**RECORDS TO PROCESS**
>> BEGIN

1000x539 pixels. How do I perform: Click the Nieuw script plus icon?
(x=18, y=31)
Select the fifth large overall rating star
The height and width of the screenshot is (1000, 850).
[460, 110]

>> END

**WRITTEN INSTRUCTION**
Return every one of the rows above word for word, with no changes.

**RESPONSE**
1000x539 pixels. How do I perform: Click the Nieuw script plus icon?
(x=18, y=31)
Select the fifth large overall rating star
The height and width of the screenshot is (1000, 850).
[460, 110]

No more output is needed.